EXERCISE PASSAGE —
Reform UK is reportedly stepping up its efforts to woo business. This week the Times reported that Nigel Farage is due to meet Sir Jim Ratcliffe, the billionaire chemicals magnate, merely weeks after the Reform leader met with Andrew Bailey, the Governor of the Bank of England.
Ratcliffe may well be open to Reform’s pitch, and with a personal fortune comfortably north of £20 billion, the Ineos CEO would certainly be a valuable donor — or even supporter. He has been fiercely critical of the government’s Net Zero policies, which would surely be quickly binned in the event that Farage formed a government.
But the broader question of whether or not Reform could become the next “party of business” is an interesting one, and Labour’s experiences give us a broad idea of how it would play out.
Prior to the general election, Labour put a lot of effort into impressing the business community. Rachel Reeves sought out meetings with City financiers and tried to persuade them that a Labour government would never allow the kind of Liz Truss-style meltdown that occurred under the Tories.
Since then, however, the backlash has been fierce. At one ConservativeHome panel I hosted at this week’s Tory conference in Manchester, Sasha Lord — a Labour donor and member who served for years as Andy Burnham’s Night Tsar — publicly called on Keir Starmer to resign.

GOAL OF THE EXERCISE —
For each statement, say yes or no to whether it agrees with the article above on Reform UK and business, and quote the words that decide it: (a) Farage is set to meet Jim Ratcliffe only weeks after meeting the Governor of the Bank of England; (b) Ratcliffe has supported the government's Net Zero policies; (c) Sasha Lord called on Keir Starmer to resign at a panel during the Labour conference.

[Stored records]
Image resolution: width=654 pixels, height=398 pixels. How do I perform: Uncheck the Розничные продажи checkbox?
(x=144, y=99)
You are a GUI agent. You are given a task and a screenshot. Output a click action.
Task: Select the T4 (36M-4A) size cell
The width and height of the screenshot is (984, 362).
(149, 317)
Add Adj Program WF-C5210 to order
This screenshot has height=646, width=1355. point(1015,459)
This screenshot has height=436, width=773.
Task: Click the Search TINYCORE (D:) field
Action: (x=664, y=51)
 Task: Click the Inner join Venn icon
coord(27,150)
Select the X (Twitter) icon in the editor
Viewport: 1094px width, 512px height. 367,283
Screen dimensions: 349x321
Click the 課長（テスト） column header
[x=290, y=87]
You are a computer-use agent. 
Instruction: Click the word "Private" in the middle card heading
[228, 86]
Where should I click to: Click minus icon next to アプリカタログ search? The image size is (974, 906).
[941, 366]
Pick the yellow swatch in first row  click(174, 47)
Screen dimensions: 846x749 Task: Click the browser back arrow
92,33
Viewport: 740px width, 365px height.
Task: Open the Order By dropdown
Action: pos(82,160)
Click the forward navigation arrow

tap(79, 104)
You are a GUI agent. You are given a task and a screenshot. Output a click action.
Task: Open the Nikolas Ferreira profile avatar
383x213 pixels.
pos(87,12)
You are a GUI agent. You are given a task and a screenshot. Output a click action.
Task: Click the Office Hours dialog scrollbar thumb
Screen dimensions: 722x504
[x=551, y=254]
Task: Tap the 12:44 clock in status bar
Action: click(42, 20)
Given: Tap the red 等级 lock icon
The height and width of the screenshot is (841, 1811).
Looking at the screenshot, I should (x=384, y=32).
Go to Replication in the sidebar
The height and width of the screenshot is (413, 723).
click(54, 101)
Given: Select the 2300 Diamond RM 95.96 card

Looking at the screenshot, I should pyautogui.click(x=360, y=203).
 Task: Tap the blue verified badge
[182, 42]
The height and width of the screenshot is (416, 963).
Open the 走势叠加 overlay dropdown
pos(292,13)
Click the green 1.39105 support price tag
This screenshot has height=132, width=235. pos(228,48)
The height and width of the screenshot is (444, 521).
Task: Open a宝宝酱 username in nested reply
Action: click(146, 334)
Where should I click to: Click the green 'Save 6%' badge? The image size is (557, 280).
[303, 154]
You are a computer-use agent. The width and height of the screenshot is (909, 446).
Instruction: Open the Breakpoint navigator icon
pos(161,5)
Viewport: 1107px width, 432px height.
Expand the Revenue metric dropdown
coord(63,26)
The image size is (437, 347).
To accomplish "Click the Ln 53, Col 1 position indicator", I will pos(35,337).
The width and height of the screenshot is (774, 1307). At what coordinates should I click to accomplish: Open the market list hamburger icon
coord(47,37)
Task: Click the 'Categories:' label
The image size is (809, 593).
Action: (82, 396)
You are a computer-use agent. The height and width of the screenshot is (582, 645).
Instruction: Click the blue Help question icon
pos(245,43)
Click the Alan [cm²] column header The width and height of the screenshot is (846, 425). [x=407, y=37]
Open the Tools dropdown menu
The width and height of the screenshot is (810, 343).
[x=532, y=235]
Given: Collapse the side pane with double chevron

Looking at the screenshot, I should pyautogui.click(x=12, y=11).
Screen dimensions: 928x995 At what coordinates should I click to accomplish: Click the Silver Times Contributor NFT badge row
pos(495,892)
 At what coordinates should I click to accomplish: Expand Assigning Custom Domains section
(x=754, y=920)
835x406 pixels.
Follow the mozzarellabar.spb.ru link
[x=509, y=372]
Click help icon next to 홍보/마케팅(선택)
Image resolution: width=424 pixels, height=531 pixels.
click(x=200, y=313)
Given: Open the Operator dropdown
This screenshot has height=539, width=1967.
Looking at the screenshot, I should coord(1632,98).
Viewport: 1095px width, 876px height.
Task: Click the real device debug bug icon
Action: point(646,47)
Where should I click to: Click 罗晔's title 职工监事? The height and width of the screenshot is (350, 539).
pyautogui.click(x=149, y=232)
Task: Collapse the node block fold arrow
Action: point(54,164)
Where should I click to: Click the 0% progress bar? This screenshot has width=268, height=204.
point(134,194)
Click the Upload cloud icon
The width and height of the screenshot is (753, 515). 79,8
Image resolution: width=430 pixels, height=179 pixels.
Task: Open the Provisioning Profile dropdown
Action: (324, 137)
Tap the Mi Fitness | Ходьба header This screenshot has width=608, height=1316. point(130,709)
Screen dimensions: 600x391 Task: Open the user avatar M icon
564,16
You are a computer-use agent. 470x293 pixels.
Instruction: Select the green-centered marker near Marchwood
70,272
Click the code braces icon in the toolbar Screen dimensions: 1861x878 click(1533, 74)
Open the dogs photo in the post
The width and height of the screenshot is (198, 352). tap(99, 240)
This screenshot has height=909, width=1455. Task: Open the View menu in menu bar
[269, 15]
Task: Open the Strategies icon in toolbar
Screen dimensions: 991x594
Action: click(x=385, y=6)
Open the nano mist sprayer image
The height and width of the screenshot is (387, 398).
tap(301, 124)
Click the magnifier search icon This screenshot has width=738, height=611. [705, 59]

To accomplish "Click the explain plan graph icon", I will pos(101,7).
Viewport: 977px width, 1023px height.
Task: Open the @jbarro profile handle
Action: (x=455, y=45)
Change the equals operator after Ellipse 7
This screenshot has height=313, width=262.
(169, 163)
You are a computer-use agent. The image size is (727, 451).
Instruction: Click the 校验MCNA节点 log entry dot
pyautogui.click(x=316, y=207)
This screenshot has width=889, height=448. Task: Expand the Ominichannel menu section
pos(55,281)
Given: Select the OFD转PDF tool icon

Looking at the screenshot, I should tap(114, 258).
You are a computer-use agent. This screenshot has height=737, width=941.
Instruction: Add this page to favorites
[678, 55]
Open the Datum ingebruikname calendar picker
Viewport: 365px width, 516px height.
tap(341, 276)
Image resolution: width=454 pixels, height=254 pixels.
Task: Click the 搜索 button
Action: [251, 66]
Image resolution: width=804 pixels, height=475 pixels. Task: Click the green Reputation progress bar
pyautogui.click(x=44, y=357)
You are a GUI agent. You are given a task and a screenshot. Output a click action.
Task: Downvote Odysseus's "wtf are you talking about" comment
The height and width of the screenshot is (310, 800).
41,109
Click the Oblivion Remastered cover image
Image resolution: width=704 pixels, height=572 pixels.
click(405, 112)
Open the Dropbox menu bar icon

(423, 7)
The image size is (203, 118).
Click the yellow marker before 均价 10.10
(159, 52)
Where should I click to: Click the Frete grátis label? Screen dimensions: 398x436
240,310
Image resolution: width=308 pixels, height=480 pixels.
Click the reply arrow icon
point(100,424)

YOUR SOLUTION —
(a) Yes: "Nigel Farage is due to meet Sir Jim Ratcliffe, the billionaire chemicals magnate, merely weeks after the Reform leader met with Andrew Bailey, the Governor of the Bank of England."
(b) No: "He has been fiercely critical of the government’s Net Zero policies"
(c) No: "At one ConservativeHome panel I hosted at this week’s Tory conference in Manchester"